_Problem to work on_.
Copy the data word for word, from the line containing "The image size is (565, 537)." through the line containing "pyautogui.click(x=747, y=856)", both included.

_Material for the task_.
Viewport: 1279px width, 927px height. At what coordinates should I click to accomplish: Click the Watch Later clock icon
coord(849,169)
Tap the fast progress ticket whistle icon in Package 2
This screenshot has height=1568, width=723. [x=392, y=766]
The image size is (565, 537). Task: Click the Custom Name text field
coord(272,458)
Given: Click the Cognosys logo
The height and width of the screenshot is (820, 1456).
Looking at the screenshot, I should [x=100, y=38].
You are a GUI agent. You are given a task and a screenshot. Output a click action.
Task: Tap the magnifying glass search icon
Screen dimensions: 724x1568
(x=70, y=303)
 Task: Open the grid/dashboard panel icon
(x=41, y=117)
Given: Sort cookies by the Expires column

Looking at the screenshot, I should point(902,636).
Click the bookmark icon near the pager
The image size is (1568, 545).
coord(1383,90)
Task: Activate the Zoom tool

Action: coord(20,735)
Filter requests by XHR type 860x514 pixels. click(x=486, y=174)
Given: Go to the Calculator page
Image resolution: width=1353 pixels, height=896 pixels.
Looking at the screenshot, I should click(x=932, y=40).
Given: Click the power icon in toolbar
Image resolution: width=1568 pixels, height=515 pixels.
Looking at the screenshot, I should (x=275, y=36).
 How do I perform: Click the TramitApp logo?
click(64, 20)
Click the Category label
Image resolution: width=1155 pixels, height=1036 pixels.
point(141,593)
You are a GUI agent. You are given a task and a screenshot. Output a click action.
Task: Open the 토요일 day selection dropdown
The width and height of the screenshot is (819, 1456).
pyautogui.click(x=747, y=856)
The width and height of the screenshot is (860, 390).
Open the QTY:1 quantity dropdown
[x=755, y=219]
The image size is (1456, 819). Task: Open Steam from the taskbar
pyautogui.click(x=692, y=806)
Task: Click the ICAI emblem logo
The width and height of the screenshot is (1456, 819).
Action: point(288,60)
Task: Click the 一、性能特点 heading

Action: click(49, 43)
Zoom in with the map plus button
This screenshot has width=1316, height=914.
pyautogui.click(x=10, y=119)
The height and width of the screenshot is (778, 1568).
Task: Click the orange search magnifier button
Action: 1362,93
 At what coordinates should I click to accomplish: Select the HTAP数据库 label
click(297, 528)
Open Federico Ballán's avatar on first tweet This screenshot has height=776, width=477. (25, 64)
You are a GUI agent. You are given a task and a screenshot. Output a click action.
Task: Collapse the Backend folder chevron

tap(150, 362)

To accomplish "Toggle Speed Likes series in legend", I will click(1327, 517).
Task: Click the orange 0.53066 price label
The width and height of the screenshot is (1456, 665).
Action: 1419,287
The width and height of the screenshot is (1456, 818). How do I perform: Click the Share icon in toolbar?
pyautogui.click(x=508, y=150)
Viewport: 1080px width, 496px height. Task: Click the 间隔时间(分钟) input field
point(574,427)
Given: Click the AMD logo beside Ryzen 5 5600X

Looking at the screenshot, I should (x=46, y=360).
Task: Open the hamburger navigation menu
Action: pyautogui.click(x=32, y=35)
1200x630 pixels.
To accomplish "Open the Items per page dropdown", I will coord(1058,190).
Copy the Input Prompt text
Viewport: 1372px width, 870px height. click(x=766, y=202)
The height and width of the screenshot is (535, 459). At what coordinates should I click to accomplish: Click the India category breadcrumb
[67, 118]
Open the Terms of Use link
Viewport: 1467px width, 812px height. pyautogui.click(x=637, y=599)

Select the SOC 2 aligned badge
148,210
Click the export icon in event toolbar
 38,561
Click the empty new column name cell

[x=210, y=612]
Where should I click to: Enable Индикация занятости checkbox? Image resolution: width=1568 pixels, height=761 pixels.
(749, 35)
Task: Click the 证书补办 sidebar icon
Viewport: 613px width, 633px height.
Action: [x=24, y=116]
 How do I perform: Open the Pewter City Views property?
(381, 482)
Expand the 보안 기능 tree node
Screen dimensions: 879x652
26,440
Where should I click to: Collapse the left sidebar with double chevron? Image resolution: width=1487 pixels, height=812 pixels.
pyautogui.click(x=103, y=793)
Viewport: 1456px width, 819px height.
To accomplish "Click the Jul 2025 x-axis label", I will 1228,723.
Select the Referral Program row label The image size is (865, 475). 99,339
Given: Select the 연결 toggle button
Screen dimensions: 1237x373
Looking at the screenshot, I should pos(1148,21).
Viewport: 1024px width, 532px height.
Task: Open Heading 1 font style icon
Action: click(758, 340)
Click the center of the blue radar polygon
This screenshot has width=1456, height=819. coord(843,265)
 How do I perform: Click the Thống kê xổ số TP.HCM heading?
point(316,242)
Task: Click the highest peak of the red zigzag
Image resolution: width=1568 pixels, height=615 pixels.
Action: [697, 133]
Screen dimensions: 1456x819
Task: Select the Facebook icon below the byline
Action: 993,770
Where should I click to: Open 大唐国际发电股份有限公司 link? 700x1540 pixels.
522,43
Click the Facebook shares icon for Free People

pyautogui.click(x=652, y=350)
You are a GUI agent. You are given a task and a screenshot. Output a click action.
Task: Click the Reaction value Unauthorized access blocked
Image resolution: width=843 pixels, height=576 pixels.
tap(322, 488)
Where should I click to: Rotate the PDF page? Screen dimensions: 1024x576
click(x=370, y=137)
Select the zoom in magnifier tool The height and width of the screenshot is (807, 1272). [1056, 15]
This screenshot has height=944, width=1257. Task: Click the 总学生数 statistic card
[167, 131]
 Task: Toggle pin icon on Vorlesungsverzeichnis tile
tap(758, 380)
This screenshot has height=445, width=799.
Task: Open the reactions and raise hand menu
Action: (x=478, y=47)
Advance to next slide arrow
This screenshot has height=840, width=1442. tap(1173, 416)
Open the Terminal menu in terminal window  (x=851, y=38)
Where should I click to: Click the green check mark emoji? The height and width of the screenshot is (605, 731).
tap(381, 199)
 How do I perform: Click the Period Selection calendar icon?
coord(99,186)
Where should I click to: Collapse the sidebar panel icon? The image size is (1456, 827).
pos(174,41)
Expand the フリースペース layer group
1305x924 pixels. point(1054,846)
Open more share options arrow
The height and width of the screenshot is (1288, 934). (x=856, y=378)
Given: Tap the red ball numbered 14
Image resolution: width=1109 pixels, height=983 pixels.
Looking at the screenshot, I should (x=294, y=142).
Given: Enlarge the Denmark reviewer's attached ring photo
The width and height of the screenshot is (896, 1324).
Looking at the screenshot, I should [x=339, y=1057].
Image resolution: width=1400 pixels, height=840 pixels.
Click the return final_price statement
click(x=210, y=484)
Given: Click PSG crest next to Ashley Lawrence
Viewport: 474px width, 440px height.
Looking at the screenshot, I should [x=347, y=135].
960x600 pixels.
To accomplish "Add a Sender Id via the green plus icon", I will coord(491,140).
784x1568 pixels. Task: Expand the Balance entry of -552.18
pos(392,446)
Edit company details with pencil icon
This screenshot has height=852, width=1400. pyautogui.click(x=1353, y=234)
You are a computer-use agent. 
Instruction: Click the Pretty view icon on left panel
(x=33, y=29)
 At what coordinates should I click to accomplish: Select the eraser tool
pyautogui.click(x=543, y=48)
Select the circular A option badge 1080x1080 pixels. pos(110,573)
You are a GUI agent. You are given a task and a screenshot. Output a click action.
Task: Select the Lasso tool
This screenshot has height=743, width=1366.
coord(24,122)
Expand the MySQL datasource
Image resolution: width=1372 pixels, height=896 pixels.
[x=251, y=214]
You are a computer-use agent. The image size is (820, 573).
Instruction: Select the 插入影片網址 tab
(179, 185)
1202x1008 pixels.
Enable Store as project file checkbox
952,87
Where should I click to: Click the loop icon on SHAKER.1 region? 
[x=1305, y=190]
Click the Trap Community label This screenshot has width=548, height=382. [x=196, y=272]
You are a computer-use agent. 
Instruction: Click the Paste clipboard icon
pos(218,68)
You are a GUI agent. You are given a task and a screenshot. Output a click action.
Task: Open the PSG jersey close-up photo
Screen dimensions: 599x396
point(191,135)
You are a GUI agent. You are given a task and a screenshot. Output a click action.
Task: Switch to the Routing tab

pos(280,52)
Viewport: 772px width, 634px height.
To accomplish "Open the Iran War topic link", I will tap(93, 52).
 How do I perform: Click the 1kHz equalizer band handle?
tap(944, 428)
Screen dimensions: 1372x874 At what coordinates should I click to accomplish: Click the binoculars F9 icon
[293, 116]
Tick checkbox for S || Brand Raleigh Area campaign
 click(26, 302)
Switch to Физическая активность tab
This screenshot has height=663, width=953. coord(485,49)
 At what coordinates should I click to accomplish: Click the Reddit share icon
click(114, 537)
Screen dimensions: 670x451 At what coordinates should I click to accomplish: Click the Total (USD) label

_Output_.
The image size is (565, 537). Task: Click the Custom Name text field
coord(272,458)
Given: Click the Cognosys logo
The height and width of the screenshot is (820, 1456).
Looking at the screenshot, I should [x=100, y=38].
You are a GUI agent. You are given a task and a screenshot. Output a click action.
Task: Tap the magnifying glass search icon
Screen dimensions: 724x1568
(x=70, y=303)
 Task: Open the grid/dashboard panel icon
(x=41, y=117)
Given: Sort cookies by the Expires column

Looking at the screenshot, I should point(902,636).
Click the bookmark icon near the pager
The image size is (1568, 545).
coord(1383,90)
Task: Activate the Zoom tool

Action: coord(20,735)
Filter requests by XHR type 860x514 pixels. click(x=486, y=174)
Given: Go to the Calculator page
Image resolution: width=1353 pixels, height=896 pixels.
Looking at the screenshot, I should click(x=932, y=40).
Given: Click the power icon in toolbar
Image resolution: width=1568 pixels, height=515 pixels.
Looking at the screenshot, I should (x=275, y=36).
 How do I perform: Click the TramitApp logo?
click(64, 20)
Click the Category label
Image resolution: width=1155 pixels, height=1036 pixels.
point(141,593)
You are a GUI agent. You are given a task and a screenshot. Output a click action.
Task: Open the 토요일 day selection dropdown
The width and height of the screenshot is (819, 1456).
pyautogui.click(x=747, y=856)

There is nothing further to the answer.